### [課題要件]
以下の赤軍臨時野外教令の抜粋のうち、第263において夜間を努めて利用すべきとされている目的をすべて列挙してください。

1936年発布

赤軍臨時野外教令


第九章
  1. 夜間行動
    1. 第261
      夜間行動は現代戦に於ける常態なり
      軍隊及び後方機関の夜間移動は、最高指揮官の企図を秘匿し、各種の損害、特に飛行機の脅威を著しく減殺す。暗夜は敵の不意に乗ずるの可能性を最も大ならしむるものにして、勇敢なる夜間行動は能く敵の抵抗力を壊滅せしむるものなり。此れ故に軍隊は夜間の戦闘及び行軍に慣熟しあらざるべからず
      然れども、夜間は軍隊の戦闘指揮、通視、射撃、及び戦車ならびに飛行機の使用を困難ならしめ、夜暗は軍隊の神経を昂奮せしむるの不利あり。殊に後者は夜間敵の攻撃を受くる場合に於いて最も甚だし
    2. 第262
      任務の単純と計画の周到とは、之を容易ならしむるための手段と相俟って、夜間の戦闘行動に必須の要件なり
    3. 第263
      夜間は努めて左の如き目的に之を利用するを要す
      1. 接敵又は突撃発起位置に兵力を集結する為
      2. 敵陣地帯に対する夜襲を以って昼間攻撃の成果を完成する為
      3. 敵陣地帯の個々の地点に対し局部的襲撃を行うため
      4. 敵に奪取せられたる地区又は地点を、敵の準備未完に乗じて奪回する為
      5. 敵に損害を与え、且つ其の体力及び精神力を消磨せしむる目的を以って、果敢且つ短切なる攻撃を行う為
      6. 俘虜獲得の目的を以って小奇襲を行う為
      7. 必要に際し、退却及び戦闘離脱の為
      戦闘外に於ける軍隊及び後方機関の移動は、専ら夜間之を行うことに努むるを要す
    4. 第264
      夜間戦闘に於ける軍隊の使用は、指揮及び運動の困難に依り、其の範囲を制限せらるるものとす
      夜襲は、大隊、時として連隊を以って之を行い、師団を以って行うことは稀有の場合に限る。敵陣地帯に対する夜間攻撃に当りては其の目標を制限し(大隊地区にて)、爾後の突破ならびに戦果の拡張は昼間之を行うものとす
      敵陣地帯の夜襲に当りては絶対に複雑なる運動を避け、軍隊は其の正面に向い直進して敵に突入するを要す
    5. 第265
      夜襲前、指揮官は夜間接敵ならびに集結を行うべき地形の昼間偵察を行うを要す
      本偵察の目的は、
      1. 展開及び襲撃発起線を定め、且つ各中隊の行進路を標示し、各部隊より本偵察に参加せる嚮導者をして、夜間誤り無く軍隊を発起位置に誘導し得しめる如く処置す
      2. 襲撃発起位置に於ける各部隊の正確なる配置を標示す
      3. 行進路上に於いて遭遇することあるべきあらゆる障害物を探求し、且つ之を除去す(道路、橋梁等の破壊せる部分、毒化地域)

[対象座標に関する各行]
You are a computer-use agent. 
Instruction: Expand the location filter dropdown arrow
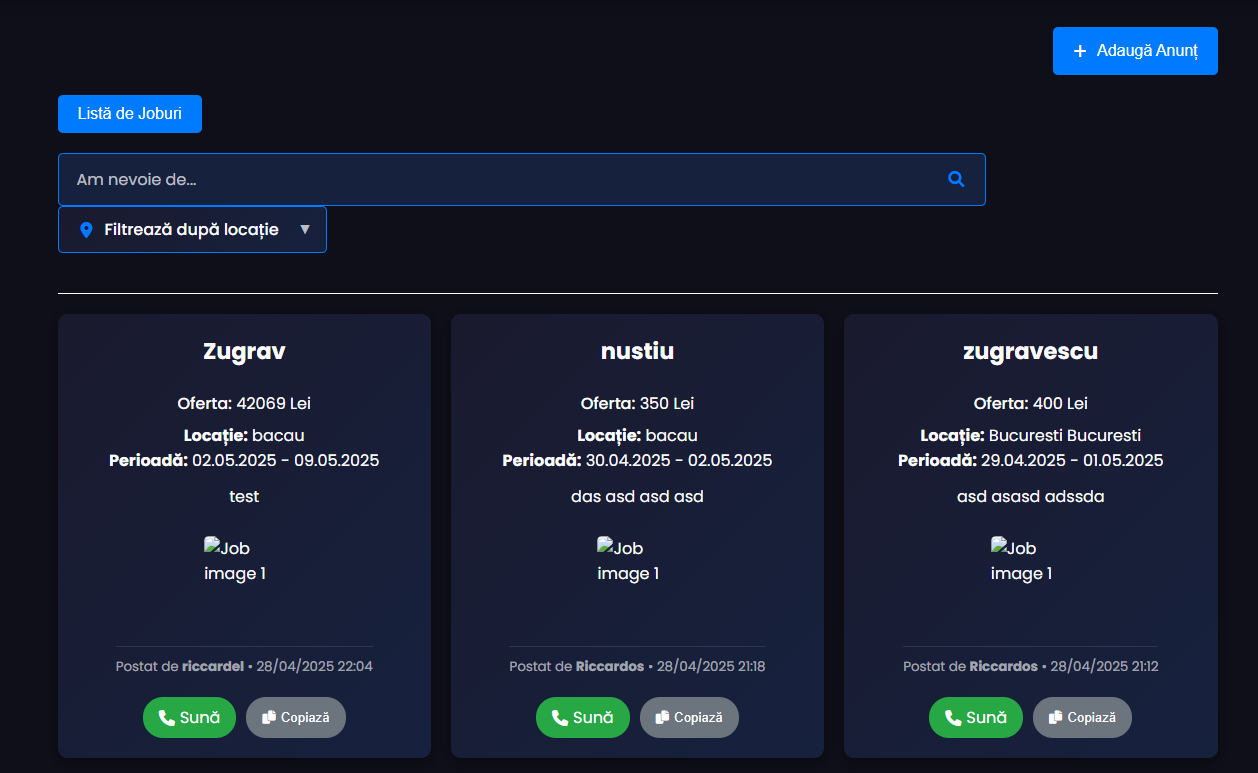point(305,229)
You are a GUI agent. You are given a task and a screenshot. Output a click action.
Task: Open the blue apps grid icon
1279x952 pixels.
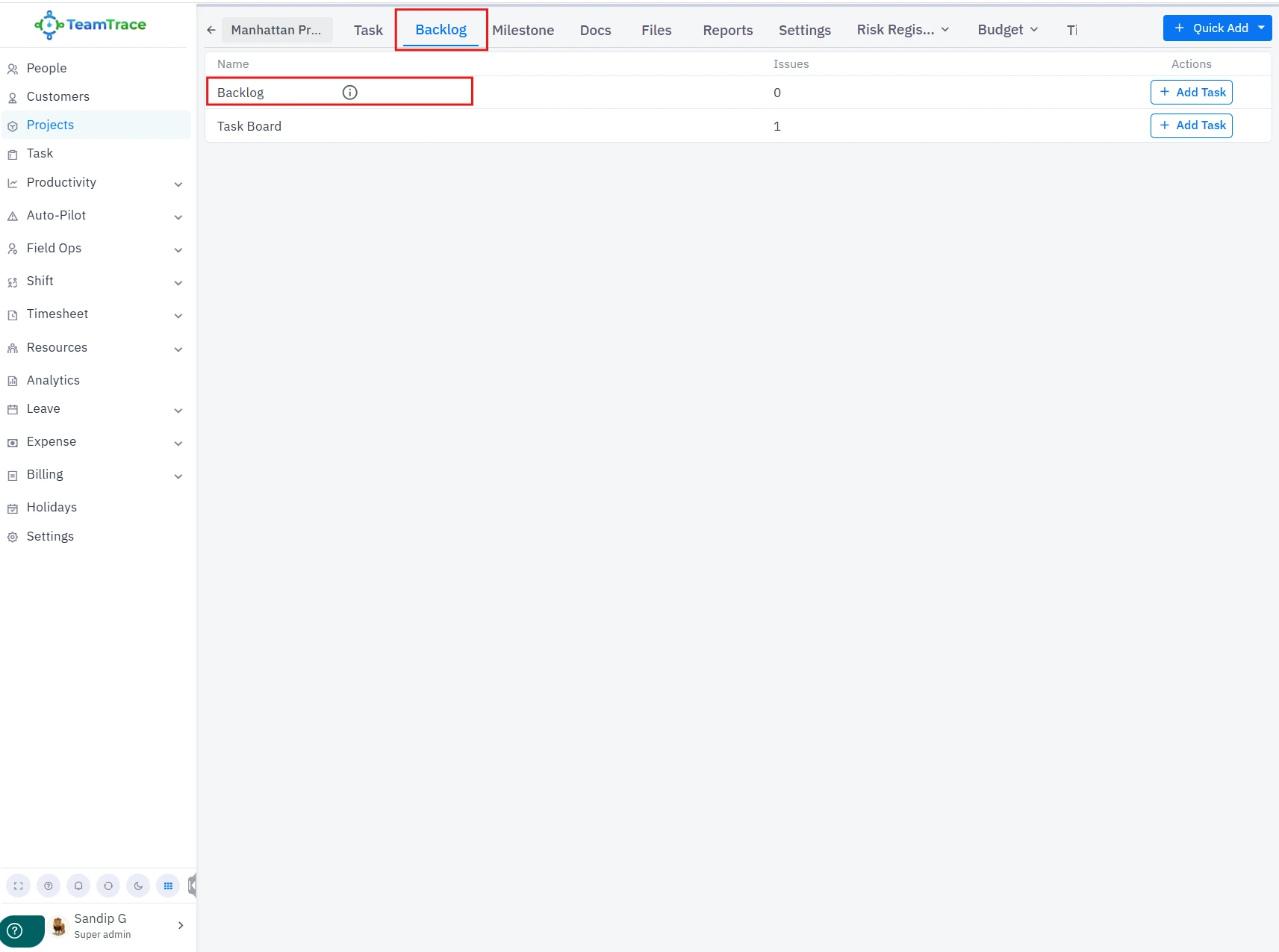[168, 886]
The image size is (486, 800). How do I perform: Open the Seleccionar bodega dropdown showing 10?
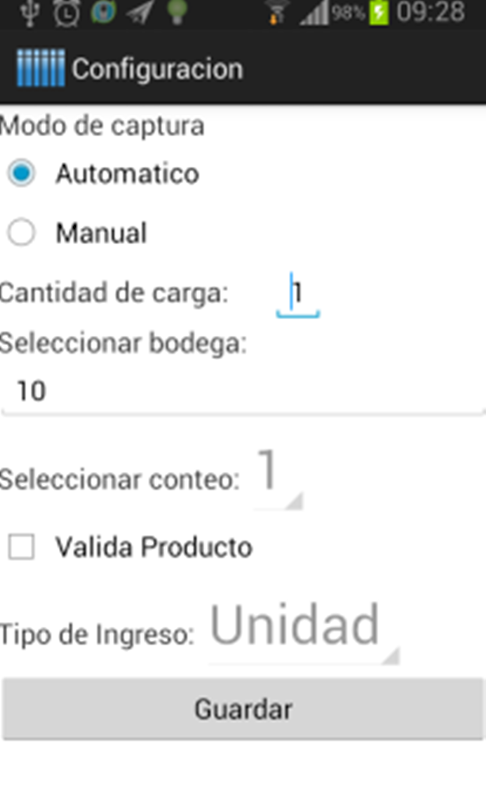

### [以下出力]
1. 接敵又は突撃発起位置に兵力を集結する為
2. 敵陣地帯に対する夜襲を以って昼間攻撃の成果を完成する為
3. 敵陣地帯の個々の地点に対し局部的襲撃を行うため
4. 敵に奪取せられたる地区又は地点を、敵の準備未完に乗じて奪回する為
5. 敵に損害を与え、且つ其の体力及び精神力を消磨せしむる目的を以って、果敢且つ短切なる攻撃を行う為
6. 俘虜獲得の目的を以って小奇襲を行う為
7. 必要に際し、退却及び戦闘離脱の為